SET OF TASKS:
a) Copy the stretch from "Christine Jorgensen was born" through "her own feelings." from the Christine Jorgensen biography, switching "Bronx" to "Queens".
b) According to the Christine Jorgensen biography, in whose honor did she choose the name Christine?

PROVIDED PASSAGE:
Christine Jorgensen was born on May 30, 1926, in the Bronx, New York. She was assigned male at birth, but always felt like a girl. She wanted to wear girls’ clothes and play with girls’ toys. As a teenager, she developed crushes on boys and struggled to understand her own feelings.
After she graduated from high school in 1945, Christine was drafted by the U.S. Army. Christine served as a military clerical worker for a year. After World War II ended, Christine pursued a career in photography. In her free time, she read about medical procedures to help people who felt that their gender or sexual identity did not align with society’s expectations.
In 1950, she traveled to Denmark for a series of surgeries and hormone treatments that transformed her body into that of a woman. The process took nearly two years. She chose the name Christine in honor of her surgeon, Dr. Christian Hamburger.
Christine intended for her transition to remain private. However, an unidentified person who knew about the procedures she had contacted the press. On December 1, 1952, the New York Daily News published photographs of Christine before and after her transition with the headline “Ex-GI Becomes Blonde Beauty: Operations Transform Bronx Youth.” Within days, Christine Jorgensen was both a national and international celebrity. When she returned to the United States in 1953, Christine arranged with the press to make her arrival a public spectacle. Hundreds of reporters greeted her at the airport in New York City. She required a police escort to keep the crowds under control. Christine gave an interview at the airport. She thanked the press for the warm welcome, but said it was “too much.”
Although she often encountered offensive questions and rude jokes, Christine embraced the attention. She saw it as an opportunity to control the narrative about her life and advocate for acceptance of transgender people. Jorgensen was not the first transgender person in American history, but she was the most publicly recognized to date. Articles and media coverage about Christine were both positive and negative. Christine was often described as someone with a psychological illness. Many reporters questioned whether she was a “real” man or a “real” woman. Christine often emphasized that no one had to be 100% male or 100% female. It was acceptable and normal to be a little of both.
What people still don’t understand is that the important thing is identity. You don’t [transition] for sexual reasons, you do it because of who you are.

(Entries from a collection)

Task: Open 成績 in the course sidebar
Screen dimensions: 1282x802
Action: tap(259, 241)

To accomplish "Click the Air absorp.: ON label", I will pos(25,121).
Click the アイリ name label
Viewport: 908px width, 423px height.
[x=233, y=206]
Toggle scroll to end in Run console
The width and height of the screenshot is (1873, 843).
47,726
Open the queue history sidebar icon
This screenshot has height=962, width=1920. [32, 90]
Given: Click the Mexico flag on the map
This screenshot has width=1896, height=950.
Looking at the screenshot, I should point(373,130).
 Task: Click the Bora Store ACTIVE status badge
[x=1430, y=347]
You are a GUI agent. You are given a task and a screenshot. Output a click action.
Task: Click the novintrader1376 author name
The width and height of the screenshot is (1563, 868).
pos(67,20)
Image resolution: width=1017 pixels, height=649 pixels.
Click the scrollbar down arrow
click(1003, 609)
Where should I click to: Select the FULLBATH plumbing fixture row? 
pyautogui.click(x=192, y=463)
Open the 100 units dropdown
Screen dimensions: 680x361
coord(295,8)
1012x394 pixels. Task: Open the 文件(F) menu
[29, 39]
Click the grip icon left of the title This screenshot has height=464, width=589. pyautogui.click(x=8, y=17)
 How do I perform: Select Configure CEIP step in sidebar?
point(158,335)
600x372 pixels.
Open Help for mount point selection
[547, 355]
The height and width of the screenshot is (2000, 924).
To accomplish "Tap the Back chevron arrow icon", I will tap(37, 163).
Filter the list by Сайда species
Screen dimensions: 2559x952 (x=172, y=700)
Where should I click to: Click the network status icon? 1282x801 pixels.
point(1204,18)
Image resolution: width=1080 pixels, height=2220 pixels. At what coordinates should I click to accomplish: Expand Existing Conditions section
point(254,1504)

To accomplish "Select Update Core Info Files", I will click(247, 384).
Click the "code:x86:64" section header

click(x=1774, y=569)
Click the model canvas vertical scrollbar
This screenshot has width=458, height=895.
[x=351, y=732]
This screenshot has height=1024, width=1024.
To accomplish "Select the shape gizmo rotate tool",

SOLUTIONS BY TASK:
a)
Christine Jorgensen was born on May 30, 1926, in the Queens, New York. She was assigned male at birth, but always felt like a girl. She wanted to wear girls’ clothes and play with girls’ toys. As a teenager, she developed crushes on boys and struggled to understand her own feelings.

b) Her surgeon, Dr. Christian Hamburger.